Isso é uma das contribuições mais importantes de Freud no estudo do caso Schreber. Ele vai pegar uma frase: 'eu, um homem, amo outro homem' e observar como um sujeito pode se defender dessa ideia a partir da negação de diferentes elementos dessa frase. 'Não sou eu que o ama, é ele que me ama'.
Estamos no delírio erotomaníaco. 'Não, não eu não amo. Eu o odeio e porque eu o odeio, ele me odeia'.
Estamos no delírio persecutório. 'Não, não, eu não amo, ele é que ama uma outra pessoa'. Estamos num delírio de ciúmes.
Ou 'não, eu não amo, eu não amo ninguém. Só amo a mim mesmo'. Estamos o delírio megalomaníaco.
Então ele vai mostrar como o processo de negação, de defesa dessa fantasia explicaria uma série de detalhes do caso Schreber, por exemplo, a aparição de informações delirantes ligadas a Deus como um sucedâneo de quem? Do pai. Então em vários momentos, há palavras, há atitudes, que mostram como Schreber estaria colhido numa espécie de fantasia de sedução por seu pai e, em defesa contra isso, ele vai produzindo uma solução para essa fantasia, que é sua emasculação e a sua transformação em mulher.
Isso então faz com que Freud introduza uma ideia muito importante. Até hoje bastante ponderada pelos que lidam com a psicose, que é de olhar para o delírio como uma tentativa de cura, com uma tentativa de reinvestimento no outro, como uma tentativa de reconstrução do mundo, como uma tentativa de estabilizar o caos provocado pelo desencadeamento, pelo encontro com uma realidade insuportável. Esse trabalho então faz com que o delírio não seja apenas uma excrescência excrescência sintomática que a gente precisa tirar, que a gente quer dizer: "olha, você perdeu o sentido de realidade.

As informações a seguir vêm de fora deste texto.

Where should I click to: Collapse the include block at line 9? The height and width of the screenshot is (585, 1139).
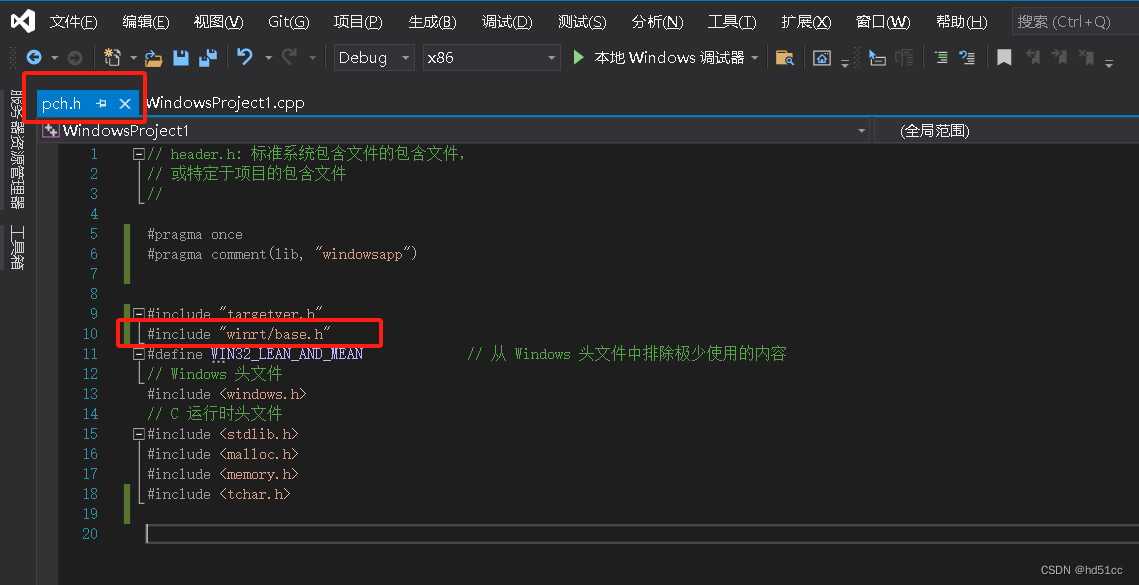click(x=138, y=313)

Você precisa reencontrar o sentido precisa reencontrar o sentido de realidade, que somos nós que vamos dar para você. Você precisa incubar o seu delírio. Você precisa olhar para seu delírio como uma coisa completamente assim equivocada que não deve existir.

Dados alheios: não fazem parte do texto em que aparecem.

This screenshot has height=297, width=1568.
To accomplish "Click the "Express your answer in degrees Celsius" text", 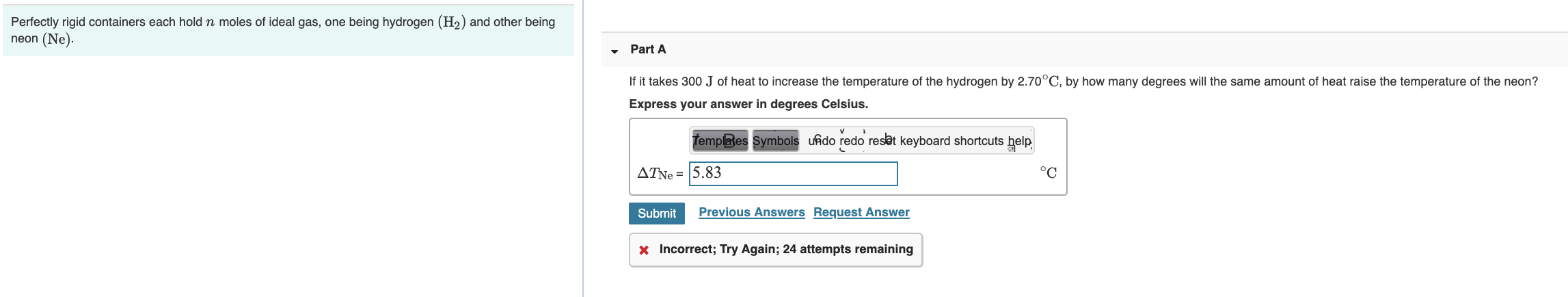I will click(748, 104).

Essa atitude é muito ruim. Essa atitude é muito ruim pra gente compreender a psicose e pra gente ajudar o sujeito que está nessa experiência tão difícil, tão trágica, que é a psicose. Então, gente, observações psicanalíticas sobre o caso de paranoia, de dementia praecox, 1911 está nas obras completas, volume 12, junto com os Escritos Técnicos.
Eu recomendo a vocês. É uma aventura fundadora da teoria psicanalítica das psicoses assim como o relato biográfico do próprio presidente Schreber, que é uma obra maior que o próprio Freud diz: "aqui vocês vão encontrar mais sagacidade, mais rigor, mais intuições psicológicas sobre o que vem a ser a psicose do que em qualquer compêndio psiquiátrico ou psicológico. Tá valendo!

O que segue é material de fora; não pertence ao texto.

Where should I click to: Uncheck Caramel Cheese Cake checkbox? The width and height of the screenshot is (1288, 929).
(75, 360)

Freud disse isso e a forma mais certa e segura de a gente se aproximar dessa experiência. Para quem quiser se aprofundar nas circunstâncias históricas do caso, para estudar como ele é também um caso que anuncia uma série de questões sociais muito importantes: o declínio da autoridade do pai, a função das formas jurídicas, o lugar do indivíduo diante da construção do sentido da sua própria vida. Eu recomendo muito a vocês, para quem se interessar por isso, o texto do Eric Santner, A Alemanha de Schreber.
E que tem intuições muito interessantes de como as questões colocadas pelo presidente Schreber anunciam de certa forma problemas, que estão na raiz da emergência do totalitarismo, do nazismo na Alemanha vindoura. Ele vai buscar é o papel dessa filosofia, dessa pedagogia, do pai do Schreber como a formação de uma certa atitude com as crianças e sobre o que o processo de educação, criação de filhos, e de como isso pode ser extremamente disruptivo e desorganizador ainda que movido pelas melhores boas intenções. Quem quiser uma versão, uma leitura desse caso feita por Lacan, eu recomendo o trabalho do seminário 2, As psicoses, 1956, e também o texto de 1958 chamado Questão preliminar a todo o tratamento possível das psicoses, que está contido nos Escritos.